Making music myself…

… was always a dream for me. But I didn’t play an instrument and I didn’t know anything about sheet music. A solution was needed and that was music lessons. I took private keyboard lessons, learnt notes and important contexts of harmony. For a while, I also took a music theory course at the local music academy. I was also a friend of music-theoretical literature and read up on a lot. With the circle of fifths I was then able to see through the logic of modulation and the various tonal relationships.

Technology that inspires…

… well, actually the technology of electronic music interested me almost more than music theory itself.
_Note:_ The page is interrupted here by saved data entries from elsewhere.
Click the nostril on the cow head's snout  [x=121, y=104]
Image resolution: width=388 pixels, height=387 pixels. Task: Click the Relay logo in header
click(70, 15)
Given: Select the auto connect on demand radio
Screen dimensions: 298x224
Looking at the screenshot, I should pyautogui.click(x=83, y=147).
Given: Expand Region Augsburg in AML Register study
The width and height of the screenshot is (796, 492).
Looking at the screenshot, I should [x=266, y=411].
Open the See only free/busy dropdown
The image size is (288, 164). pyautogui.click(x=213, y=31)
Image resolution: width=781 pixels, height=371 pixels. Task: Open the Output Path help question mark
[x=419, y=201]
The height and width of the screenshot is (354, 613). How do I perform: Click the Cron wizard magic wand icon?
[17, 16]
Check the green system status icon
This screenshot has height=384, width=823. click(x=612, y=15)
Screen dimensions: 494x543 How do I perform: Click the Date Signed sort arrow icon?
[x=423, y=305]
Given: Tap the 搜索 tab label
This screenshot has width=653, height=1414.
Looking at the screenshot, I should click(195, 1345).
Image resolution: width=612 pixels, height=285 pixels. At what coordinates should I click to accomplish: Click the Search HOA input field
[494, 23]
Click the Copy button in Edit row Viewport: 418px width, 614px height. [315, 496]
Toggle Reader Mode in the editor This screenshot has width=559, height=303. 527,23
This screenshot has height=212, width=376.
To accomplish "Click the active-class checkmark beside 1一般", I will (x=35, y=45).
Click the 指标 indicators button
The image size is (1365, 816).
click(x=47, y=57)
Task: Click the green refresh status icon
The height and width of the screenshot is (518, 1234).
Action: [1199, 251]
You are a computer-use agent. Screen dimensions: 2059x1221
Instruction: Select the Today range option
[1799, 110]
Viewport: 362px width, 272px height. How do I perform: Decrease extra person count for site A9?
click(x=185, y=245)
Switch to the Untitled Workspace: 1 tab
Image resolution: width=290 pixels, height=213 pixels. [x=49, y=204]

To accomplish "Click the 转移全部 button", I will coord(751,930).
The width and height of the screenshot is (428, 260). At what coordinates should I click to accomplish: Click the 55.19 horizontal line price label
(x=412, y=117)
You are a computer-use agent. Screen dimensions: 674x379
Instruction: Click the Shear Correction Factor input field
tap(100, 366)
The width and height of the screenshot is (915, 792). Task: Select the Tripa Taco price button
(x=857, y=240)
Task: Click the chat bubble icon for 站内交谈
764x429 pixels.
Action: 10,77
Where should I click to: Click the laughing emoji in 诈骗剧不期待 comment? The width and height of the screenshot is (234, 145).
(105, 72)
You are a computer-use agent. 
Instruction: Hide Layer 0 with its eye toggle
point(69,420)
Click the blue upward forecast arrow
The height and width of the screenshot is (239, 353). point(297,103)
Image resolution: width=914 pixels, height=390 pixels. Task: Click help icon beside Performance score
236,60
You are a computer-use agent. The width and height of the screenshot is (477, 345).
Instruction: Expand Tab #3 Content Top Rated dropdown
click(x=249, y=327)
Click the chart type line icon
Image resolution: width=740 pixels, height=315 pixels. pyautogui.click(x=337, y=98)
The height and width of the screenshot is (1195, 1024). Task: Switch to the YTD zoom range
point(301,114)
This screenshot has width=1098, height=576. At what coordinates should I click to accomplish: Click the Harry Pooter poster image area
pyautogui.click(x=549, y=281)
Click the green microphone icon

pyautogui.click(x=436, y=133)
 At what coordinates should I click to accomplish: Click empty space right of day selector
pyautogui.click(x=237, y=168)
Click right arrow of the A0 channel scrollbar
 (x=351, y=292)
But one works suboptimally without the other. When I got my first computer towards the end of the 80s, it was an Atari 1040 ST, my interest in technology grew even more. Connecting a keyboard to a computer? That opened up interesting possibilities. When the appropriate sequencer software was added, I was in my element.

Equipment…

… when I was still working with the Atari, I also had „real“ hardware, i.e. synthesizers and effects units in my portfolio. Roland, Boss and Quasimidi were my choices. But with changing PC systems, improved technology and plugin-based synthesizers, samplers and effects units, my studio became increasingly digital. Today I work exclusively with plug-in systems and only one controller keyboard. The sound quality of today’s studio plug-ins is almost on a par with hardware systems. Moreover, these systems are affordable nowadays.

The project…

… as a friend of analogue sounds, and I have a few role models in this respect, I always try to work as „spherically“ as possible. Mystical fantasy sounds, which conjure up images in your head, are my favourites. Sounds and melodies to which you can let your own imagination play or create colourful worlds in your mind. My project is therefore very open and cannot really be stylised in a certain direction. That’s also intentional, because I don’t want to subordinate myself to any constraints or genre. I just paint musical pictures, sometimes this way and sometimes that way…

That is my approach to the Unreal Reality project.